#### Tarefa 1:
Reproduza fielmente o trecho do texto sobre tradução, começando em "No seu trabalho" e terminando em "língua de chegada.".
#### Tarefa 2:
Segundo o texto sobre tradução, que obra está a ser traduzida no trabalho em curso?
#### Tarefa 3:
Dê seguimento ao texto sobre tradução a partir do ponto em que ele termina.

No seu trabalho de tradução sinto que a encara também enquanto
enriquecimento exaustivo das tonalidades do texto, pelo que a
equivalência semântica não pode nunca apagar a fruição sonora do
texto na língua de chegada.
PT
É verdade que a abordagem de um texto como uma sequência mais ou
menos estruturada de unidades semânticas, se bem que contribua
decisivamente para uma aguda penetração dos seus recônditos
segredos e matizes, não permite por si só, se por aí se ficar,
uma apreensão total (se é que a uma apreensão total alguma vez
poderemos aspirar) de todas as riquezas e virtualidades do dito
texto.
Na obra de tradução, a decifração das estruturas semânticas, as
quais, no trabalho em que estou actualmente empenhado (Em
Busca do Tempo Perdido, de Marcel Proust) são, como se sabe,
extremamente complexas, é, mais talvez do que em qualquer outro
objecto de estudo ou de trabalho, absolutamente essencial, e sem
esse tipo de laboriosa análise é de todo em todo impossível
qualquer versão. Mas de modo algum podemos renunciar, por mais
exaustiva que tenha sido essa tarefa analítica, e por mais
efectivamente exaustos que tenhamos ficado depois dela, a um
outro tipo de abordagem e a um outro grau de ambição, que é,
precisamente, a detecção na língua de partida - e, sobretudo, a
“digestão” na língua de chegada - de todos os outros elementos
(aliás, inseparáveis da aludida estrutura) que compõem o texto
na sua integralidade - e entre os quais avultam (e como!) os que
perfazem a sua ressonância ao nível do ouvido: do ouvido
exterior, é claro, e daquele a que chamarei ouvido íntimo.
RAB
Não deve ser por acaso que usa a expressão “tonalidade do
texto”. A sua poesia parece obra de um compositor de palavras,
no sentido musical e lumínico do termo: a sonoridade como música
e luz do poema.
PT
Deduz-se do que lhe disse que para mim é ponto assente que a
“tonalidade” é uma valência imprescindível na apreciação de um
texto literário, e particularmente poético. E digo tonalidade a
pensar em cores e luzes, mas mais ainda a pensar em sons. Daí
que, por instinto, ou por “deformação profissional” de leitor
que por acaso também escreve, procure jogar naquilo que escrevo
com a gama de tonalidades de que disponho no momento concreto da
escrita – isto é, com aquelas que surgem conaturais ao acto de
escrever aquilo.

#### Entradas fornecidas:
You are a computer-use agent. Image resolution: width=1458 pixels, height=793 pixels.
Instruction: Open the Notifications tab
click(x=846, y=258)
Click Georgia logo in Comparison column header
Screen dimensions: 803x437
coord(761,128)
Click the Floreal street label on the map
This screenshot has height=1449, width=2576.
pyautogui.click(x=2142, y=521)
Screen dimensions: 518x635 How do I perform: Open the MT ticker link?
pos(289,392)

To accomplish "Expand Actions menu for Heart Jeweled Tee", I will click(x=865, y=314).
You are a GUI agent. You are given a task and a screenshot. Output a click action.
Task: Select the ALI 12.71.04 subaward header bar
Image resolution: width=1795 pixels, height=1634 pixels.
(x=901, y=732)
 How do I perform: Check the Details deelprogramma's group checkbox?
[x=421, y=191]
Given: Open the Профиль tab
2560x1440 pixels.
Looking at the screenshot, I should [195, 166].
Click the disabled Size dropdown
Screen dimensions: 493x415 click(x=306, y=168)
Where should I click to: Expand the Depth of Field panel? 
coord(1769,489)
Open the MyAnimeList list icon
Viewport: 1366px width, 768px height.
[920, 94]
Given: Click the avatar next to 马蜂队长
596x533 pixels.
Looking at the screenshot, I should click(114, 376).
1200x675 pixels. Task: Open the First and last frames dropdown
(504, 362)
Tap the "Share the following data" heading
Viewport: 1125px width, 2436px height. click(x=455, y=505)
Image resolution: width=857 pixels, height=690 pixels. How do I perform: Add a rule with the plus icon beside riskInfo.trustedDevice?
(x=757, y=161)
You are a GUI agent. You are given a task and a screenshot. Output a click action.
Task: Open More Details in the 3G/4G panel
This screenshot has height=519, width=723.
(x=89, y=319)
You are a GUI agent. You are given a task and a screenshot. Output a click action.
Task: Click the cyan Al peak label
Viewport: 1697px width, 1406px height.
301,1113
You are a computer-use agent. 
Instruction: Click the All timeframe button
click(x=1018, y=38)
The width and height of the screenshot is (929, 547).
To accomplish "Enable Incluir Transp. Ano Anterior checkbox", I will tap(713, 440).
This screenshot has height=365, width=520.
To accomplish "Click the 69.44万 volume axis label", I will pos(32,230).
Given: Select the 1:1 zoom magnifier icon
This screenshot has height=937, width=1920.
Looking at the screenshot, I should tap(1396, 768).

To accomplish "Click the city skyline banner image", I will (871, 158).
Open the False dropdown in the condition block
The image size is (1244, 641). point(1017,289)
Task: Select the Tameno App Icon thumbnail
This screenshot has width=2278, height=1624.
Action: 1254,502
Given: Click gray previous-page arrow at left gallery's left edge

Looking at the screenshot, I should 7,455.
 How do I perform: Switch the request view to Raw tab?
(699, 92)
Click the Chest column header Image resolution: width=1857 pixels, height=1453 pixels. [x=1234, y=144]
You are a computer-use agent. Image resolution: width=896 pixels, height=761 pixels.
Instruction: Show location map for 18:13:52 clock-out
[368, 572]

#### Resposta certa 1:
No seu trabalho de tradução sinto que a encara também enquanto
enriquecimento exaustivo das tonalidades do texto, pelo que a
equivalência semântica não pode nunca apagar a fruição sonora do
texto na língua de chegada.

#### Resposta certa 2:
Em Busca do Tempo Perdido, de Marcel Proust.

#### Resposta certa 3:
RAB
Os seus poemas são percorridos por uma ironia desencantada, como
quem busca pistas que acabam por conduzir apenas a uma ausência.
O diálogo de solidariedade proposto ao outro, ou ao mundo, fazem
do poeta Pedro Tamen uma espécie de Sísifo por conta própria?
PT
Tem-se dito que esse desencanto, ou essa ironia às vezes cruel e
outras simplesmente melancólica, é mais evidente nos dois
últimos livros. Eu não seria tão restritivo, e diria que esse
tónus é óbvio, claro, descarado até, a partir de Horácio e
Coriáceo (1981). Mas iria até mais longe, e localizaria tais
elementos logo no início do que escrevi. Simplesmente,
concordante com o meu próprio percurso interior, com aquilo em
que fui acreditando e depois desacreditando, a ironia vai, desde
1956 até aqui, mudando de alvo. Digamos mesmo que o campo da
utopia amarga (daquilo em que não vale a pena acreditar) ou,
melhor, da consciência dela, foi alastrando, e, dentro dele,
foram-se alterando ao mesmo tempo as áreas em que
preferencialmente incide o acento tónico.
Se logo de princípio tratei ostensivamente com indisfarçada
nostalgia do que, para simplificar, chamarei os “amanhãs que
cantam”, é exactamente com o mesmo espírito que trato, a partir
de certa altura, do amor, e depois de mim mesmo, e finalmente da
memória e da morte (dos “depois-de-amanhãs que cantam”…). Neste
sentido, sim, a amargura com que incansavelmente vou destronando
os meus inacabáveis mitos interiores (e também sociais)
aparenta-me com a figura de Sísifo. Estou bem acompanhado.
RAB
A sua obra poética é atravessada por várias outras tensões.
Joga-se numa contenção que às vezes deixa escapar um lado
confessional. Como se o pudor a que a escrita se obriga desenhe
o traço daquilo que quer apagar.
PT
Esse é efectivamente um outro aspecto das coisas que escrevi, e
que aliás se relaciona com o que se disse atrás a propósito da
ironia. Através desta, tanto se toma a sério aquilo que se
adivinha que afinal não é tomado a sério como o exactamente
contrário: não se toma a sério aquilo que bem sabemos ser muito
sério. E assim, por esta última via, o carácter revelador,
impudente, desbocado, das minhas permanentes confissões é
“apagado” sob o traço de uma escrita que as ridiculariza.
Apetece-me dizer que este é o colete-de-forças que escolhi para
a minha loucura.
RAB
Estas tensões e contenções observam-se, igualmente, ao nível
formal: a medida tentando equilibrar um desregramento mais
visceral e antigo, a medida como refúgio, como a “Pedreira” da
escrita: como o que o deixa a salvo daquilo que tem medo de não
poder controlar?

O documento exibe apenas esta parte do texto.